Let’s dispel a few myths. Myth number one: Colleges that accept the SAT or ACT prefer one over the other. This one is easy--there is no favorite. Really. They don’t care. Students can take either a practice or a real version of both tests and find out which they like better or which yields higher scores (you can Google “SAT to ACT conversion scale” to find out how the scores compare to each other).
Myth number two: The ACT is easier. This is a little less clear-cut. What constitutes a “good score” for the SAT or ACT is determined on a curve based on how well you do in comparison to your peers. While it’s certainly true that some students will do better on either the SAT or ACT, the discrepancy is rarely very large; it is extremely unlikely that a student will score in the 99th percentile on one but only the 50th percentile on the other.
No one should feel obligated to take both tests, however. Certainly students should just focus on one if they feel they don’t have enough steam for both--there’s no sense in getting burned out and doing poorly on two tests when you can save your energy and do well on one. After all, test preparation--not to mention the test itself--can be a debilitating process in some cases.
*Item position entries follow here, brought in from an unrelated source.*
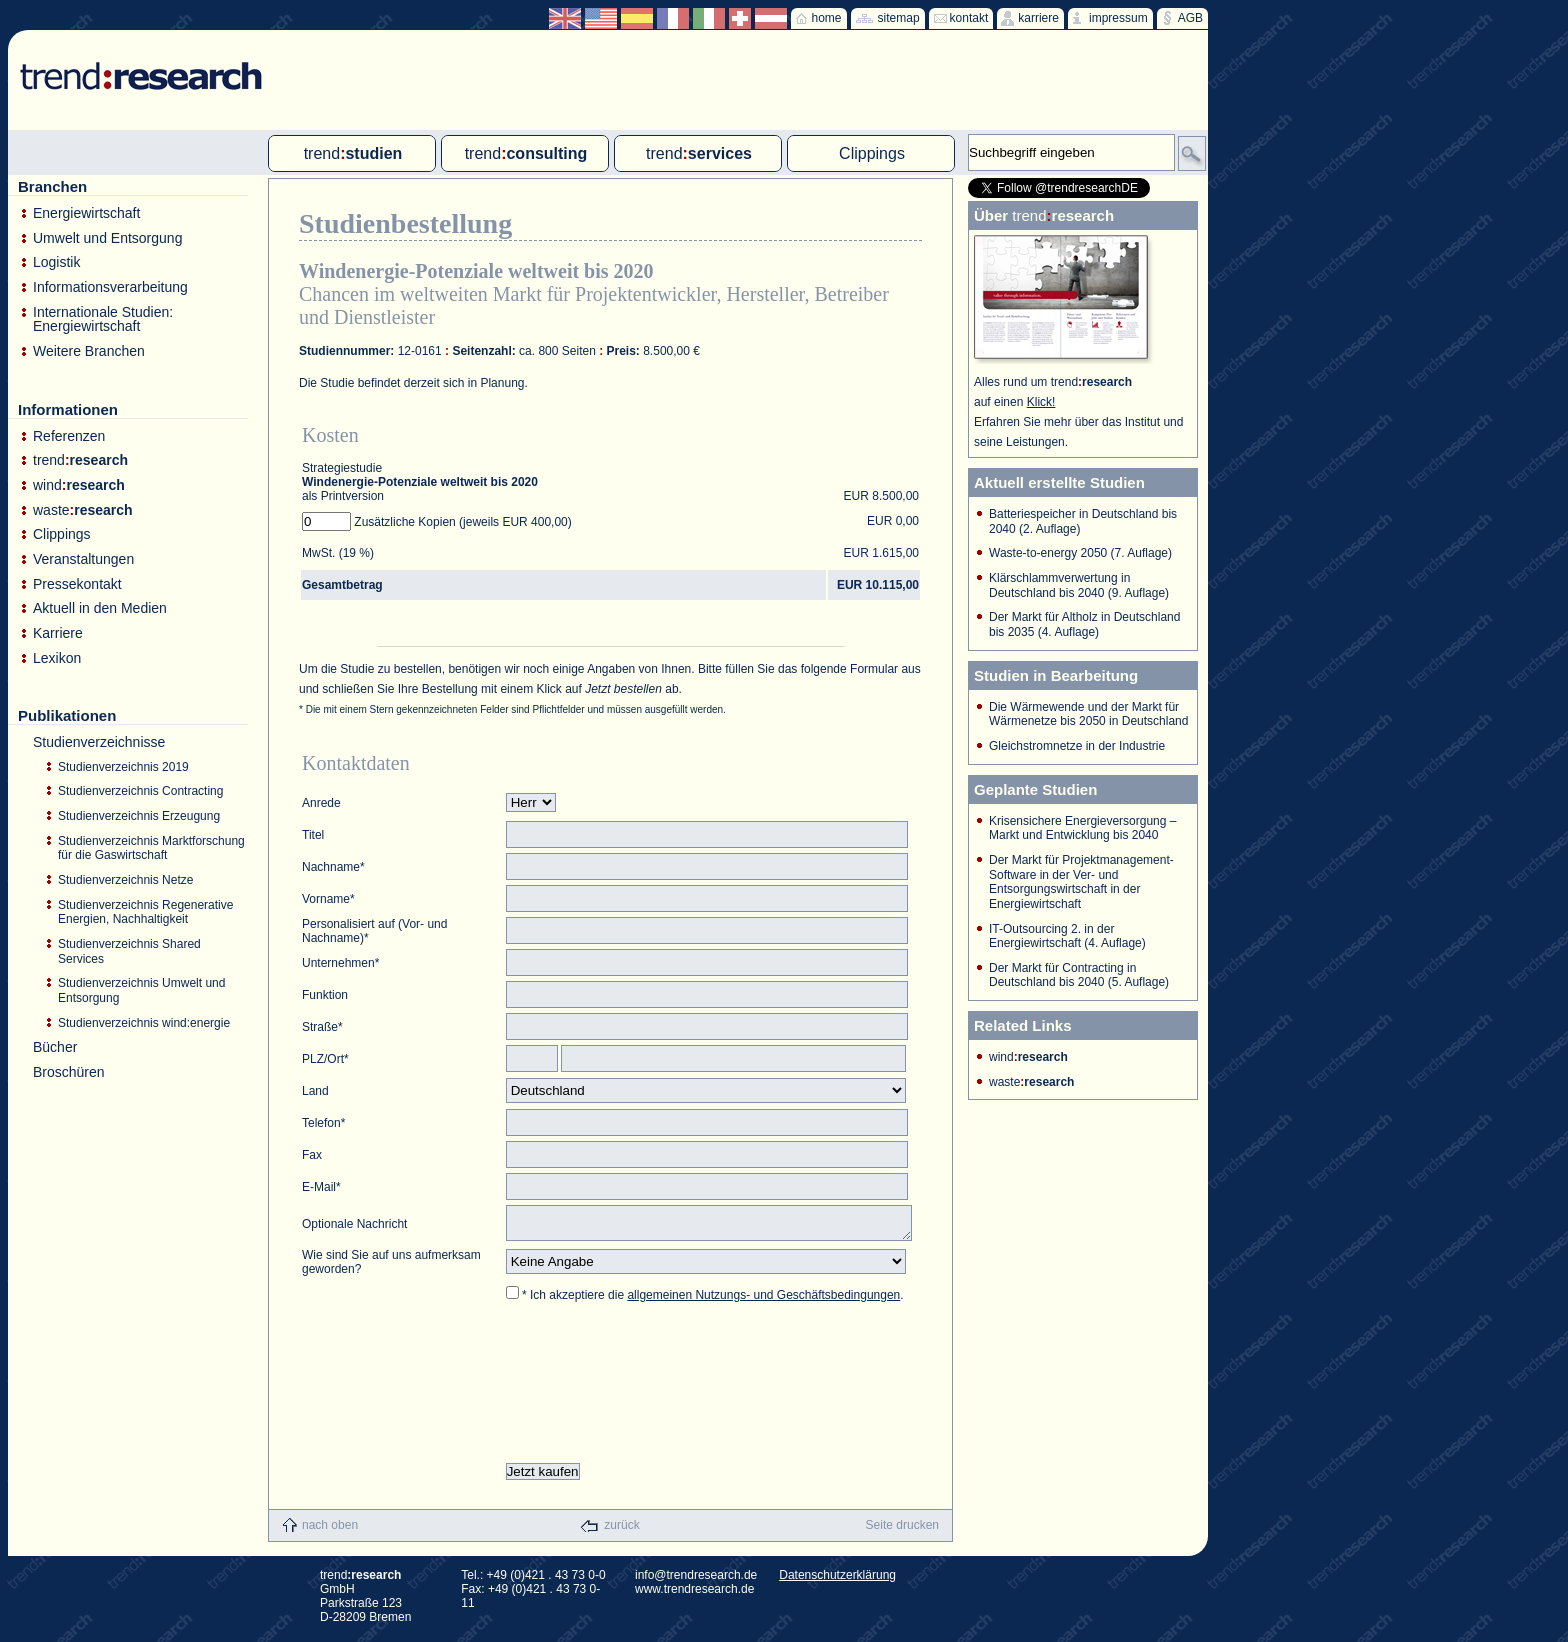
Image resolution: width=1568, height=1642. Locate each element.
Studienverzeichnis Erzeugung (139, 816)
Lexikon (57, 658)
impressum (1118, 18)
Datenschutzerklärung (837, 1581)
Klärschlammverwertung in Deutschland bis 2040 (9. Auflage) (1079, 585)
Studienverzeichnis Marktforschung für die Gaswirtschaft (151, 848)
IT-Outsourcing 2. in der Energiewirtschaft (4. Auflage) (1067, 936)
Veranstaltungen (83, 559)
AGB (1190, 18)
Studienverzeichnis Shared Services (129, 951)
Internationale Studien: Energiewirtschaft (103, 319)
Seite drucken (902, 1531)
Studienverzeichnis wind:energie (144, 1023)
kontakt (969, 18)
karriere (1038, 18)
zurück (621, 1531)
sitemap (899, 18)
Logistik (56, 262)
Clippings (62, 534)
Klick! (1041, 402)
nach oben (330, 1531)
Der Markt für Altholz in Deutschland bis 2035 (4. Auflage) (1084, 624)
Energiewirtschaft (86, 213)
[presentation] (658, 1389)
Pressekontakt (77, 584)
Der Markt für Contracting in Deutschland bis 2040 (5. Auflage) (1079, 975)
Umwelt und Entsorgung (107, 238)
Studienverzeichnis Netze (125, 880)
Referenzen (69, 436)
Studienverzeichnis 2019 (123, 767)
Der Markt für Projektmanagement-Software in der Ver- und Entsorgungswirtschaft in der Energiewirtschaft (1081, 882)
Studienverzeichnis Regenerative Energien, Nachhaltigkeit (145, 912)
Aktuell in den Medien (100, 608)
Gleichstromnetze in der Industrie (1077, 746)
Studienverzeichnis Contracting (140, 791)
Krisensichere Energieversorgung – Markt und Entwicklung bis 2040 (1082, 828)
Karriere (58, 633)
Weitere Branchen (89, 351)
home (827, 18)
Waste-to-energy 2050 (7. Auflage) (1080, 553)
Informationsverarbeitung (110, 287)
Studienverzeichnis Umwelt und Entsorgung (141, 990)
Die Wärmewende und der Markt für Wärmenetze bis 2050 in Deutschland (1088, 714)
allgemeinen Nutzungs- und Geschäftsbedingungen (763, 1301)
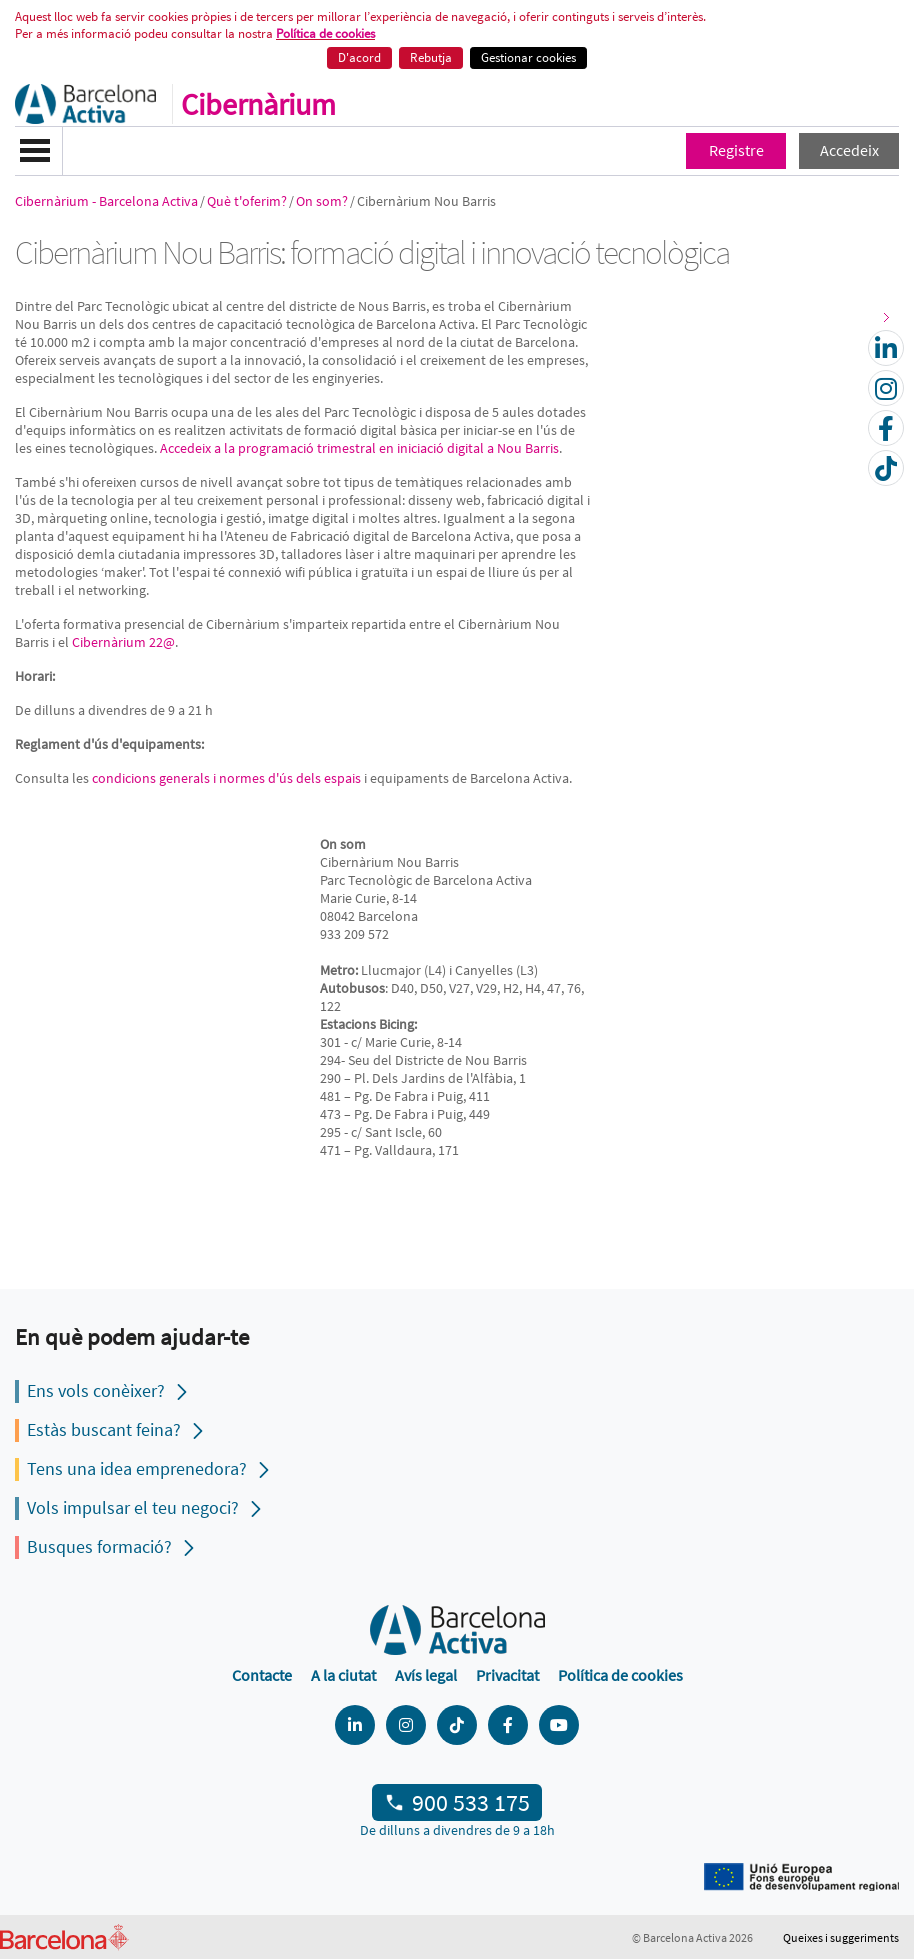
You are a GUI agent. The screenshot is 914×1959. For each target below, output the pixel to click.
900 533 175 (471, 1802)
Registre (736, 150)
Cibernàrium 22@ (123, 642)
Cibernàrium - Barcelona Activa (106, 201)
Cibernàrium (258, 104)
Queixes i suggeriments (841, 1937)
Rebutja (431, 57)
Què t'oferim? (247, 201)
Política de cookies (325, 33)
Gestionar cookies (528, 57)
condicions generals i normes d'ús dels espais (226, 778)
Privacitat (507, 1675)
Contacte (262, 1675)
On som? (322, 201)
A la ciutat (343, 1675)
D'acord (359, 57)
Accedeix (849, 150)
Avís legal (426, 1675)
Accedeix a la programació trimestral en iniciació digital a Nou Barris (359, 448)
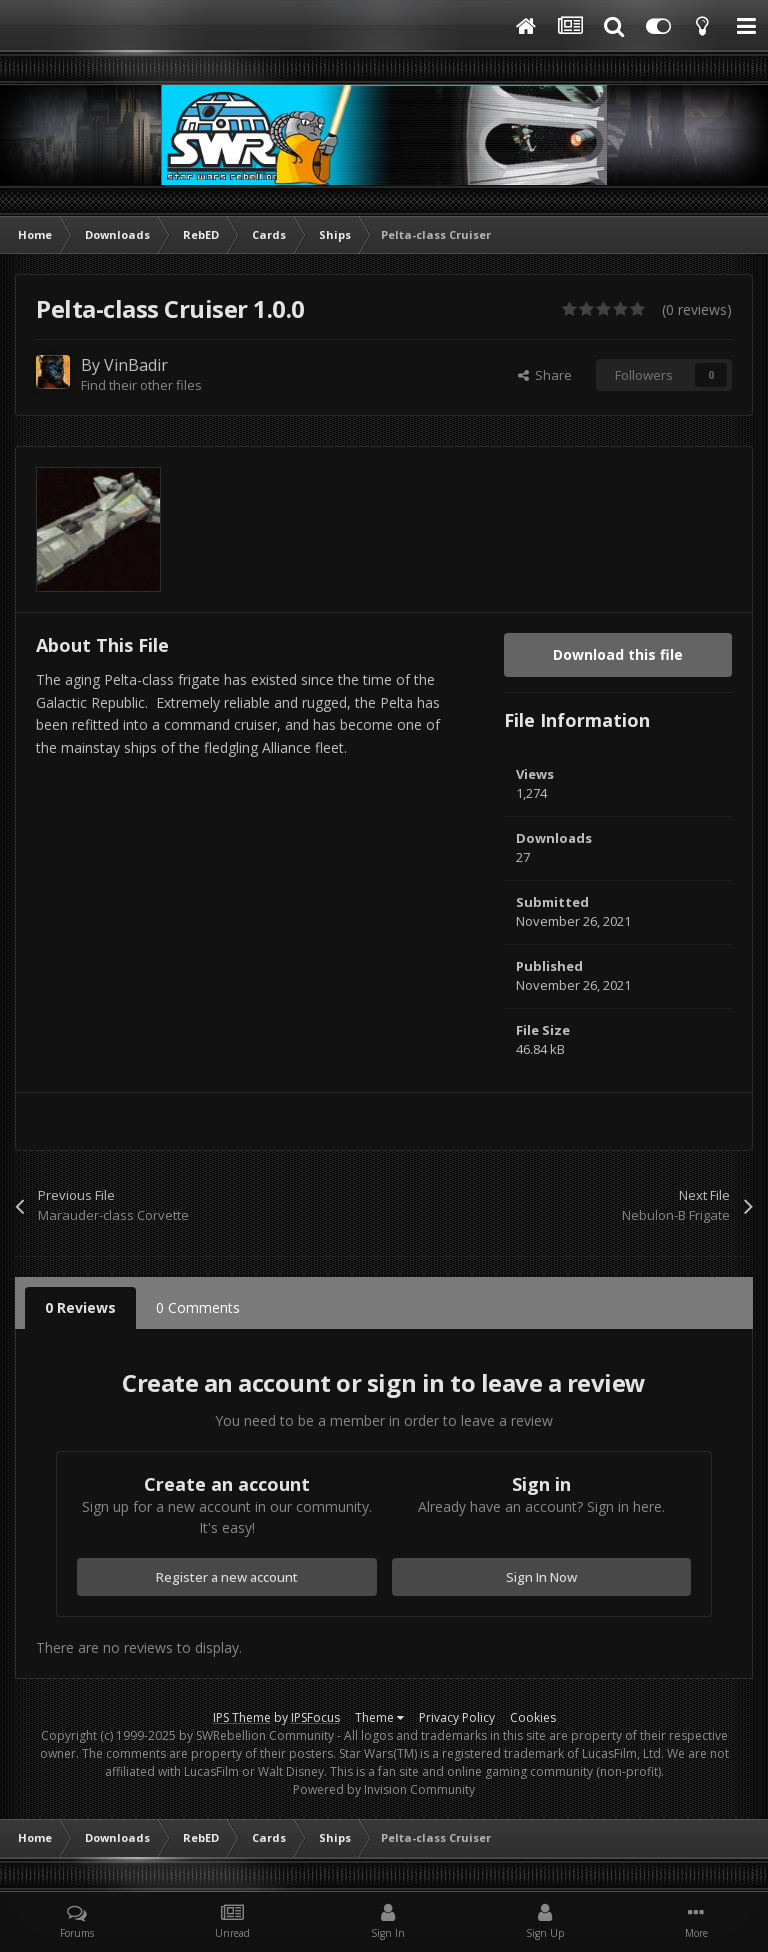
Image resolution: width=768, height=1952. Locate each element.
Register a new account (227, 1577)
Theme (379, 1717)
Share (545, 375)
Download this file (618, 654)
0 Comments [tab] (198, 1307)
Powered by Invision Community (384, 1789)
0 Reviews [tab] (80, 1307)
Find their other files (141, 385)
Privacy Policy (457, 1717)
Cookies (533, 1717)
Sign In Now (541, 1577)
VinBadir (136, 365)
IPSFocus (315, 1717)
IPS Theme (242, 1717)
Of course, there are always exceptions to any recommendations. There’s no substitute for doing the research by calling college admissions offices directly. Today, a mom told me that her son was focusing on the ACT, even though he was scoring similarly on the SAT. Her rationale made sense: While Duke University required the SAT plus 2 SAT Subject Tests, Duke would waive the SAT Subject Test requirement for students who took the ACT. In the end, it’s a choice that should be made considering all of the factors: a student’s motivation, college requirements, score discrepancies, etc.